Stored data entries:
=======

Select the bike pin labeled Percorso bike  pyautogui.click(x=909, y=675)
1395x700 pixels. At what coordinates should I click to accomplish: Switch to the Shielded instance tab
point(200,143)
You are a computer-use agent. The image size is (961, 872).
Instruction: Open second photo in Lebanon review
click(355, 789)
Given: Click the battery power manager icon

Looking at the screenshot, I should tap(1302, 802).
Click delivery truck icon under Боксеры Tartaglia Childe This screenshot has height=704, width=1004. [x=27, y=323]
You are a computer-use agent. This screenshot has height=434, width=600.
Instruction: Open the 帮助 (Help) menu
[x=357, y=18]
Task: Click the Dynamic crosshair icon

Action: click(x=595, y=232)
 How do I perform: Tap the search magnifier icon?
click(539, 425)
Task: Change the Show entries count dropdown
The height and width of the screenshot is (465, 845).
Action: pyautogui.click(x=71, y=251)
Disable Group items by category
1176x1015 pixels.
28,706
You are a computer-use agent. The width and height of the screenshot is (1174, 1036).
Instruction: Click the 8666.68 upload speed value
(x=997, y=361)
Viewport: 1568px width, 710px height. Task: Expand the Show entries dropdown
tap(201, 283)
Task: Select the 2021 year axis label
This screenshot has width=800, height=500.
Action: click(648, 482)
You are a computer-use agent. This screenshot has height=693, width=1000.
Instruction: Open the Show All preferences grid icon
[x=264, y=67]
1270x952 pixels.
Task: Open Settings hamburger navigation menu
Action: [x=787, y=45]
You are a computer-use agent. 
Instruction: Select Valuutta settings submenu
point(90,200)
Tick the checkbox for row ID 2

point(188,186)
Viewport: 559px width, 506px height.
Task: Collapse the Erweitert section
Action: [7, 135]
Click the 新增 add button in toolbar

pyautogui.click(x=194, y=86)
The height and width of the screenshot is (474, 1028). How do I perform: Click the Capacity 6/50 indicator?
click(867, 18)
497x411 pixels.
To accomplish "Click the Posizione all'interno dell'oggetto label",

=======

### AIM OF THE EXERCISE
Go through the entries above and copy every line containing "agent".

### THE ANSWER
You are a computer-use agent. The image size is (961, 872).
You are a computer-use agent. This screenshot has height=434, width=600.
You are a computer-use agent. The width and height of the screenshot is (1174, 1036).
You are a computer-use agent. This screenshot has height=693, width=1000.
You are a computer-use agent. 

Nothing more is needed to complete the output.